Philippians chapter 3 serves as a great source of instruction and encouragement in this regard. Paul reminds us that Jesus is all that we need for true contentment and satisfaction in life.

Looking back upon his own life and all of the missed the opportunities for career, influence, status, security, and even marriage, he could honestly say,

I consider everything a loss because of the surpassing worth of knowing Christ Jesus my Lord, for whose sake I have lost all things. I consider them garbage, that I may gain Christ. (Philippians 3:8)

Because Jesus is our great eternal reward, Paul helps to re-orient our thinking about singleness (see 1 Corinthians 7). Despite the challenges, singleness does provide opportunity for more focused devotion to Jesus not available to those who are married.
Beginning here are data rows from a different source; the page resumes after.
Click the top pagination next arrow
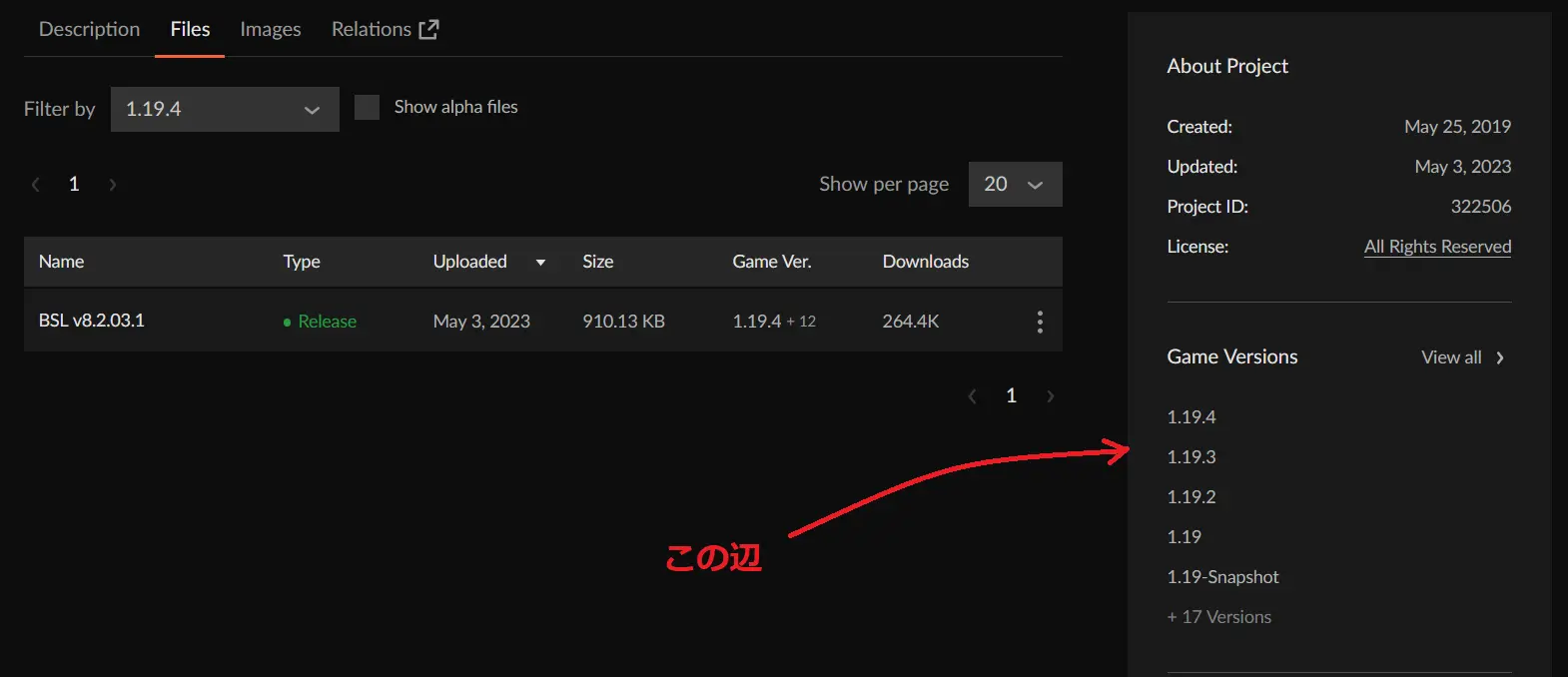 [113, 184]
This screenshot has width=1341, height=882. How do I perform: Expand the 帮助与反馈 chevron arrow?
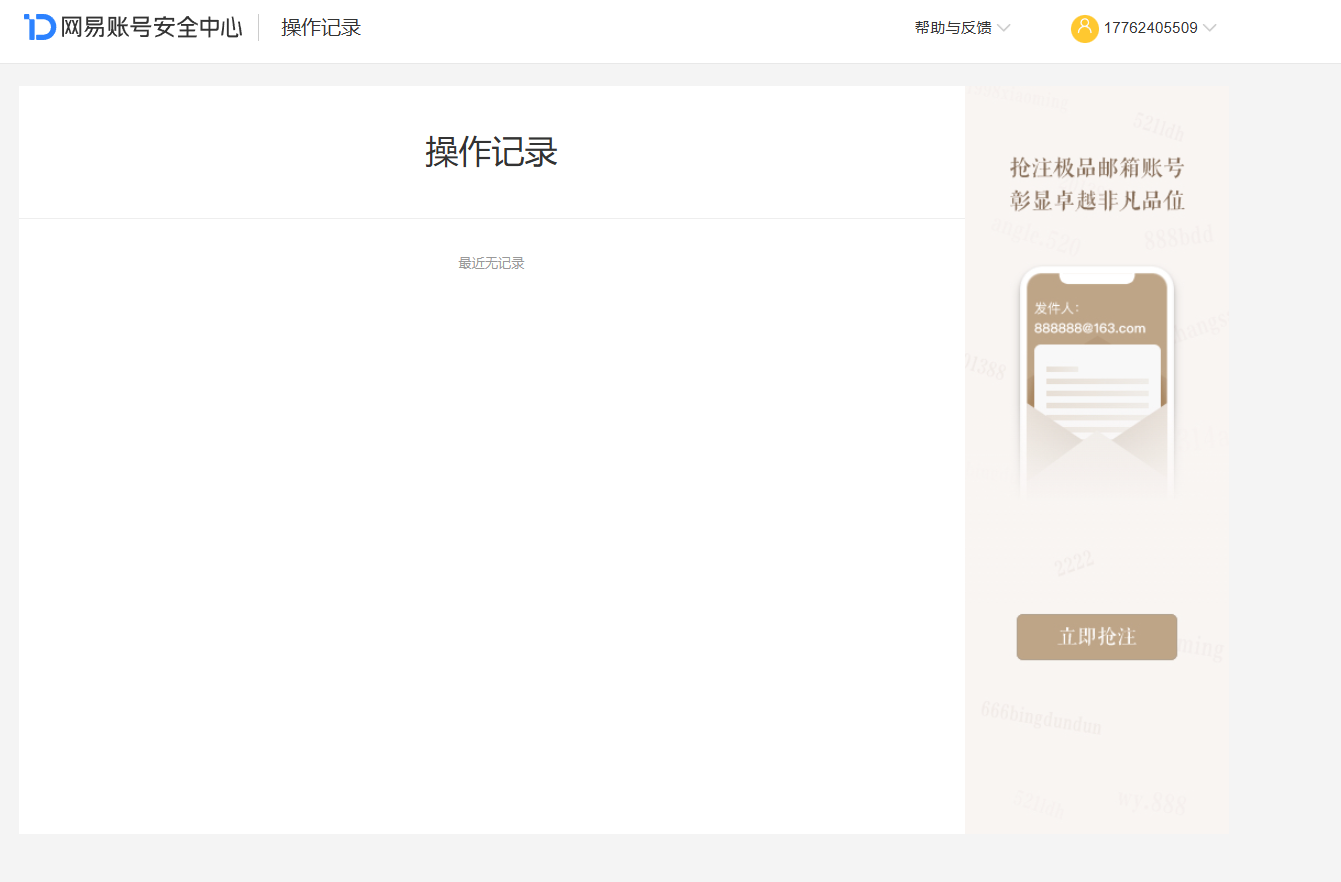point(1004,28)
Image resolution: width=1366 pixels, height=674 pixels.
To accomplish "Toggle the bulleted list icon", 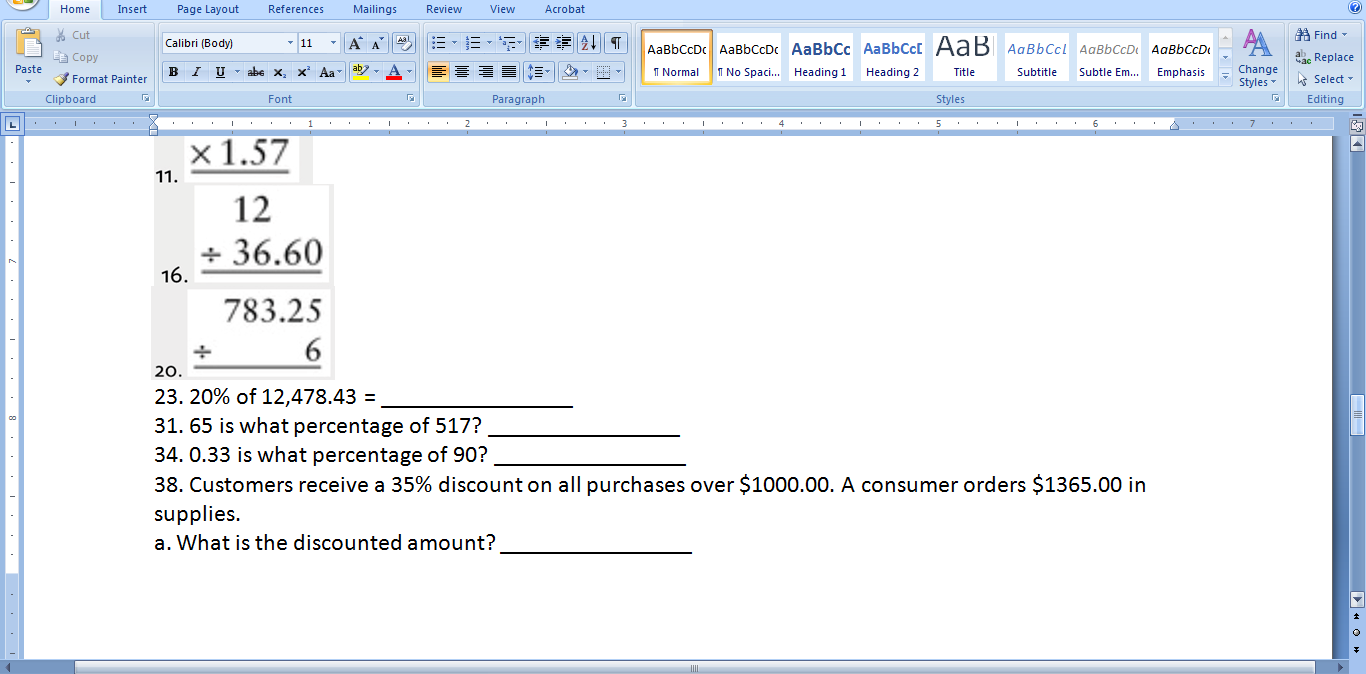I will click(x=437, y=42).
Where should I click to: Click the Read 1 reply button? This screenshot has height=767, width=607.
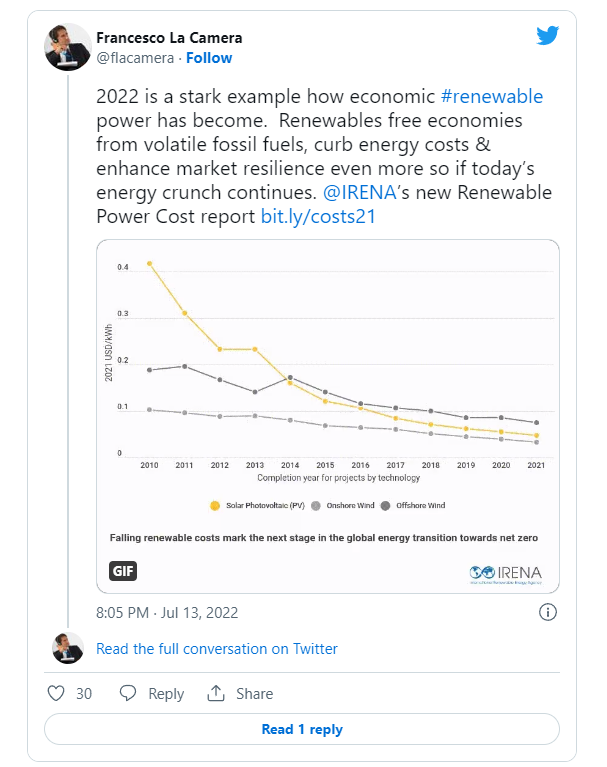click(x=302, y=729)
As wonderful a gift as marriage is, it greatly divides a person’s time, energy, and resources. The needs of a spouse, and most certainly children, can be taxing and often divert attention away from devotion to Jesus.

Singleness, on the other hand, allows someone to offer a greater portion of their living energy, both in body and spirit, to their relationship with Jesus and kingdom service.

But we must be careful not to try weighing married and single life against each other. One is not better than another. Rather, as Christians we must continually fix our eyes on the eternal goal of resurrection life with Christ.

We don’t store up treasures for ourselves in this world (Matthew 6:19) of any kind.

Both married and single life, when lived out through faith in Jesus Christ, should be seen as good gifts from God. Gifts that, properly used, will result in joyful and satisfying life in Christ, to the glory of God.

Conclusion on if God expects singles to remain celibate

The near obsession that our culture has with sex stands in such stark contrast to traditional Christian expectations. The idea that a single person should remain celibate is seen as impossible and ridiculous.

As Christians, however, we must realize that the reason is not due to mere cultural differences.

Rather, it’s based on a worldview that excludes God the Creator, and places all of life’s purpose, meaning, and reward within the bounds of this life only.

Christians, on the other hand, must always live with the perspective of eternity in mind. We don’t live for this life, but for the life to come. We don’t store up our treasures here, but in heaven. There is no lasting satisfaction in this world, only in Christ.

And so, while the world around us expends all of its energy to preserve and maximize life in this world, as Christians we continually remember what’s true. That our bodily living is meant to be a “living sacrifice”, and that our eternal reward is yet to come.